I have digitized numerous standard audio tape cassettes using GarageBand, with an analog cable connected directly from the tape cassette deck to the analog audio input on a Macbook Pro.
After I started doing it that way, I heard Leo Laporte say to several callers on The Tech Guy show not to use a computer's analog audio input for this purpose, because of the possibility of the computer's internal circuitry adding noise, which would end up getting digitized along with the source audio. Of course, analog tapes are inherently noisy (with tape hiss, etc.), and I do not believe in trying to fix noise on the source during the digitizing stage. But I became very concerned about whether I was digitizing any additional noise, and therefore always monitored the digitizing process very carefully with a pair of headphones and my ears.
Other than one occasion when a bad surge protector introduced additional noise, I always felt very confident that I was not allowing additional noise to get digitized using this process. Nevertheless, I agree with Leo and Scott's advice to instead use an outboard USB audio interface, to be safe rather than sorry. In fact, recently, I changed my protocol to using such a device, and I am loving the results.
In GarageBand, I digitize to a new basic track. I have learned to keep the waveforms "healthy"; in other words, set the input gain control to a level so the waveforms don't appear with flat tops.

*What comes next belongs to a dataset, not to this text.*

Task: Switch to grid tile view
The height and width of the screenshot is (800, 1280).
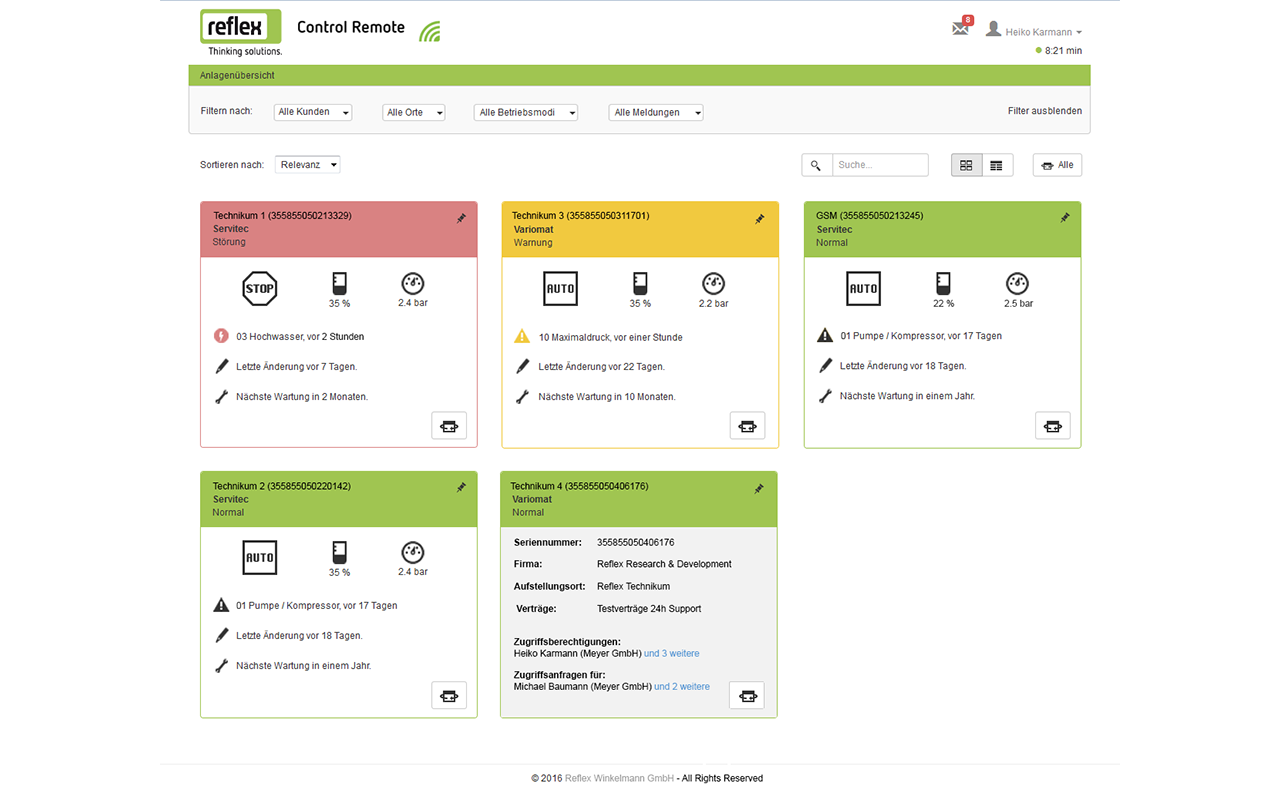Action: (x=966, y=165)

After digitizing, I right click on the GarageBand project icon (with the application closed), select Show Package Contents, open the hidden Media folder, and copy the AIFF files. (Or even move the AIFF files out of the folder, and subsequently delete the GarageBand project.) Then I can rename the AIFF files to anything I want, and keep them organized with the Finder. Later, I started using Rogue Amoeba's Fission for lossless editing of the AIFF files, when I want to do simple trimming, merging, splitting, etc. I use GarageBand if I want to compress the AIFF files to MP3 files.